What are the differences between a SharePoint Server Administrator, SharePoint Site Collection Administrator, and SharePoint Site Owner?
- SharePoint Server Administrator: They are responsible for the physical servers, software installation, backup, etc.


SharePoint Site Collection Administrator: The user responsible for the entire site collection. They have access to Site Collection wide features in several places including Site Settings, and typically is the person responsible for a department or a group’s entire site collection.


SharePoint Site Owner: A user with ‘full control’ rights to a single site, its lists, libraries and content, and any sub sites and workspaces created below it, i.e., responsible for a ‘branch’ of a site collection.


Here’s a list of what a Site Collection Administrator can see that the Site Owner (Full Control User) can’t:


Site Actions & Site Settings


Users & Permissions: Site Collection Administrators (Only an option when at a Top Level Site)


Galleries: Workflows


Site Administration: Content and Structure Logs


Site Collection Administration: The entire column is missing which means that a Site Owner can’t access the 2nd level Recycle Bin.


Interestingly enough, a Site Owner is not trusted with the above mentioned features but they can delete the site.


STSAdm and its uses?
- The command line tool stsadm.exe is the IT Pro tool for doing a few things that aren’t exposed through the web UI. It’s also great for scripting operations that are repetitive. It enables many administrative operations in Windows SharePoint Services that cannot be done with the Central Administration application. There are a number of commands and lots to do though.


Can WSS search Sub Sites?
- WSS 3.0 has a basic search feature that will allow users to search for content. This is a big change from previous WSS versions, which required WSS to be configured to run on SQL Server 2000, using its Full-Text Indexing engine. Another important change is that WSS 3.0 will search in sub sites, while the previous version of WSS only searched in the current site. The following list summarizes the search functionality in WSS, when combined with SQL Server:


* Finds information of any type, stored in the current site, or a sub site.
* Provides free-text searching in documents, files, and all list content.


Can we register alerts for users?
- Alerts are an e-mail and Short Message Service (SMS) notification service in SharePoint Foundation. Users can create alerts to notify them of changes to list items (item-level alerts), documents, lists (list-level alerts), or document libraries.


Alerts in SharePoint Foundation are quite flexible; when you create an alert you have options such as when to be notified and what kind of changes trigger the alert. You can also select whether the alert for a particular list, item, or library will be sent by e-mail or by SMS message. Users and administrators can manage alerts, and developers can customize alerts.


Are PDFs searchable?
- Out of the box only the metadata collected in the upload form is search able. Unless you download and install the Adobe iFilter.


Describe a Large Deployment.
- Many front-end web server with a SQL cluster with the possibility of multiple international locations.
How can you synchronize custom Active Directory attributes to SharePoint?
- Via the Profile Importer.


If it is anticipated that our organization would need to store 1 terrabyte of documents, what is the recommended configuration and storage requirement?
- Multiple front-end web servers with content databases across the server farm. The amount of web-servers can depend on how many users you have and what the typical size of a document is.


Explain how you would deploy SharePoint on an extranet.
- Usually servers that are accessible from external sources are housed in DMZ’s. Depending on the requirements and the workflow for publishing content you could go with Multiple Servers hosting the same information. One server would reside inside with the SQL Cluster while the external server resides in the DMZ simply calling data. Security would be handled by the same or different active directory domain clusters as well increasing security.

**Entries shown:**
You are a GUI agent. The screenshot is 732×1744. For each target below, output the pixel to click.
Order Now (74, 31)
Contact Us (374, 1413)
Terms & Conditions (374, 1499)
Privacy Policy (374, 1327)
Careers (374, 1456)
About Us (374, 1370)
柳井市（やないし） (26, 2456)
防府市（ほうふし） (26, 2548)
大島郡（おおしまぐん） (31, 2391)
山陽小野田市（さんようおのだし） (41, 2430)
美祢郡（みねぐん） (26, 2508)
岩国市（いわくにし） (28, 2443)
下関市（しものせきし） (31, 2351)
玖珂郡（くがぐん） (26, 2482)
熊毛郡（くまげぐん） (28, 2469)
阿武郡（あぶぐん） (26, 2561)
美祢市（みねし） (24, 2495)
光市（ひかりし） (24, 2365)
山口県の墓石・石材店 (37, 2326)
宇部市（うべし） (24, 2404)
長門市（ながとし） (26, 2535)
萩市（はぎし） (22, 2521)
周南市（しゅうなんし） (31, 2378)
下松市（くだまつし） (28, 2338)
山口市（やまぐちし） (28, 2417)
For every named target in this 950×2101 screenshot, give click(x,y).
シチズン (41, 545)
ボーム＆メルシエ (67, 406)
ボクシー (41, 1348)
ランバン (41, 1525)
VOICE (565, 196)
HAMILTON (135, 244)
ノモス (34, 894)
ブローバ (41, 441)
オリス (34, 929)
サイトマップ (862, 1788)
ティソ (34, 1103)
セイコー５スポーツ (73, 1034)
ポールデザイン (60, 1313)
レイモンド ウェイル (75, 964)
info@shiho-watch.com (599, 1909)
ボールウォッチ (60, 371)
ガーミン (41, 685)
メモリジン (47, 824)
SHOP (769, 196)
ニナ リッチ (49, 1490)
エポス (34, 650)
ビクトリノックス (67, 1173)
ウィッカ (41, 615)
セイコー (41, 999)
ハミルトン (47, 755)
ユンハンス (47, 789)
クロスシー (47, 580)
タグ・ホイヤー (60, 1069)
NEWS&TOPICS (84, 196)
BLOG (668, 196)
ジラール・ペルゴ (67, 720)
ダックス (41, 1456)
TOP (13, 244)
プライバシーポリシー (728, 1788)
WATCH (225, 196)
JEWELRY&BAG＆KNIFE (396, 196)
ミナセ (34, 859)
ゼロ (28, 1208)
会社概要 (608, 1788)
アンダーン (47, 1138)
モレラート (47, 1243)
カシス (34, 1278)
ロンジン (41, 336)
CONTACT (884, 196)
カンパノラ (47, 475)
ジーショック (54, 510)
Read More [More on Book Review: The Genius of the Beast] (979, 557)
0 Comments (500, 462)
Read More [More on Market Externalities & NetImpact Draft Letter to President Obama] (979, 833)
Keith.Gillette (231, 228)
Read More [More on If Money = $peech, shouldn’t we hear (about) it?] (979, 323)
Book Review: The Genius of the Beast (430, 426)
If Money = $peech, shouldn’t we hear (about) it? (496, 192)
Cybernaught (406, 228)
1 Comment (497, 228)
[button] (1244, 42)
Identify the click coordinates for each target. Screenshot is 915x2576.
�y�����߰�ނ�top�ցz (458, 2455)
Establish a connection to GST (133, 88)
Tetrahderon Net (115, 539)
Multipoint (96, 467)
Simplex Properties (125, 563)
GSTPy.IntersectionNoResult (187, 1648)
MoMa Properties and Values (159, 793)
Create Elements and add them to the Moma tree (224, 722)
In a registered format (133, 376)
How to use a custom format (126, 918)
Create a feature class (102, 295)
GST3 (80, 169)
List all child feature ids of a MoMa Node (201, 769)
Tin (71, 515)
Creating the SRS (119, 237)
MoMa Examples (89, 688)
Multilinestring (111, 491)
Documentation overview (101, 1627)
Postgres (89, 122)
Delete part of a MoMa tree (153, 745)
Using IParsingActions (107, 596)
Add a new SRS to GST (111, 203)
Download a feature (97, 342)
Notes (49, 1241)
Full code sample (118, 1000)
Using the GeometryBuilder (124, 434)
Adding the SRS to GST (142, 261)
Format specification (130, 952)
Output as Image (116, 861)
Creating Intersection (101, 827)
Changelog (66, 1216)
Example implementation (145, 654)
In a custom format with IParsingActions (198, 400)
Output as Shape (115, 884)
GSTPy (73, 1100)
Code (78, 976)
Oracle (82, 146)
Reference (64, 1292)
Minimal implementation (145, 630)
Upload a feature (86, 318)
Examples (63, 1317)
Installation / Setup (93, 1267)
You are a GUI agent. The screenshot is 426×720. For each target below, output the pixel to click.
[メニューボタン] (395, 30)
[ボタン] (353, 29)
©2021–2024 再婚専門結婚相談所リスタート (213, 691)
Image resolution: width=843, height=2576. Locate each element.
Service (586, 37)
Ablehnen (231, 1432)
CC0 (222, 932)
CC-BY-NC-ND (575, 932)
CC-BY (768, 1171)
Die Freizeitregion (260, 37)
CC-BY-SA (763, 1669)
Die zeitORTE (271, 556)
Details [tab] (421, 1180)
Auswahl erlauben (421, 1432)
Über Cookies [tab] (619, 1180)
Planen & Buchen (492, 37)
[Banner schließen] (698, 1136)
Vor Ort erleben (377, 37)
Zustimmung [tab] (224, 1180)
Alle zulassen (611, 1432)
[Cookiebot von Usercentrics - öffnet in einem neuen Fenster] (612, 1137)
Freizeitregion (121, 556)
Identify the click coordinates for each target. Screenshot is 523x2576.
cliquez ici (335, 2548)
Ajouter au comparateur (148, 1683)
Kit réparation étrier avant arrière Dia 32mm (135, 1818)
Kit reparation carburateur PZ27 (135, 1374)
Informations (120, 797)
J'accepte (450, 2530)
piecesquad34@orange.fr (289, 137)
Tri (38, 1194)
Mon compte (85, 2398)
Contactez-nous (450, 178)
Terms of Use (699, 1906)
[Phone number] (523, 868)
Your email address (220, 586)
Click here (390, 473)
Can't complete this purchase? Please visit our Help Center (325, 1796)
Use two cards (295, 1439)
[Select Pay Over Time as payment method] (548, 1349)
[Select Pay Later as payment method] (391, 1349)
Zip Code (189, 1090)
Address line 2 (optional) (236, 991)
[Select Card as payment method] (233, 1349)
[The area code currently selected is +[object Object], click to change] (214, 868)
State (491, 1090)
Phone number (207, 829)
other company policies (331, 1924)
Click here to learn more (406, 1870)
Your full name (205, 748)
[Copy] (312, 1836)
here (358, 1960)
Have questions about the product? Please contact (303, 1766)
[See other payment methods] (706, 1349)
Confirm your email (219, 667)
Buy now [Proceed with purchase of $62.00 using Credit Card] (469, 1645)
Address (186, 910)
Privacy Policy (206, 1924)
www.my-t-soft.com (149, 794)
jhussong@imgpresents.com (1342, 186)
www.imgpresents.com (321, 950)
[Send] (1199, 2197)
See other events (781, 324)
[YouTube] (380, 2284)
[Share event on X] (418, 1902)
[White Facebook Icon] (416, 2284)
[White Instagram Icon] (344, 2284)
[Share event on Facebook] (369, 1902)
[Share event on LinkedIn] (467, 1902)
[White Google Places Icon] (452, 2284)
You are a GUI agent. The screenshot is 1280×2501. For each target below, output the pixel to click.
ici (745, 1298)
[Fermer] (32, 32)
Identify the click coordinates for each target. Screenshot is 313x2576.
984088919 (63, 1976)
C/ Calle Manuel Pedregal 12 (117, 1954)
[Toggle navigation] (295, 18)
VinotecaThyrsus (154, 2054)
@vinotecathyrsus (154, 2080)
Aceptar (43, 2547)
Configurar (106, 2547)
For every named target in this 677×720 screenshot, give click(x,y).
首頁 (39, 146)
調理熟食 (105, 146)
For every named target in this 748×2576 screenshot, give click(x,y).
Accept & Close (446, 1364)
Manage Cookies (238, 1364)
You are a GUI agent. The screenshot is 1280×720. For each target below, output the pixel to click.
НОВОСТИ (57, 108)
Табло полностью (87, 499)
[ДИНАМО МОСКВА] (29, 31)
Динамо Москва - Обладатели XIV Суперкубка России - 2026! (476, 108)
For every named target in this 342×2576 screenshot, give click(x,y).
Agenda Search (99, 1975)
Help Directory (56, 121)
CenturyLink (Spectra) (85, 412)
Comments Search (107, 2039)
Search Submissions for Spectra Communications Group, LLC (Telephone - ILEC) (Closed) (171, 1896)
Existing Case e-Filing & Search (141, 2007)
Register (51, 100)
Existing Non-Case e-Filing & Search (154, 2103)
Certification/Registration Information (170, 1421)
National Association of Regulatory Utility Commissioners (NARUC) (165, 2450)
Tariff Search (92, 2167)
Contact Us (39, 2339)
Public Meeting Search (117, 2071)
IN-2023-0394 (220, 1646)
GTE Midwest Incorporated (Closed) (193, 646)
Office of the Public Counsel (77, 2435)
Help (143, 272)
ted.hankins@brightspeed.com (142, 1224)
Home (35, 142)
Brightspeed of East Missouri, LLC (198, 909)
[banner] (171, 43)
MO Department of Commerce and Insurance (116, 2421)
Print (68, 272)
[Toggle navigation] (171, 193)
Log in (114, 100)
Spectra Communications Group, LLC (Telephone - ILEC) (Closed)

**Prompt A:** According to the SharePoint text, what must be downloaded and installed for PDFs to be searchable beyond the metadata from the upload form?
**Prompt B:** Reproduce the SharePoint text word for word. Begin at the words "Can we register" and stop after "the Adobe iFilter.".

**Exercise output A:** The Adobe iFilter.

**Exercise output B:**
Can we register alerts for users?
- Alerts are an e-mail and Short Message Service (SMS) notification service in SharePoint Foundation. Users can create alerts to notify them of changes to list items (item-level alerts), documents, lists (list-level alerts), or document libraries.


Alerts in SharePoint Foundation are quite flexible; when you create an alert you have options such as when to be notified and what kind of changes trigger the alert. You can also select whether the alert for a particular list, item, or library will be sent by e-mail or by SMS message. Users and administrators can manage alerts, and developers can customize alerts.


Are PDFs searchable?
- Out of the box only the metadata collected in the upload form is search able. Unless you download and install the Adobe iFilter.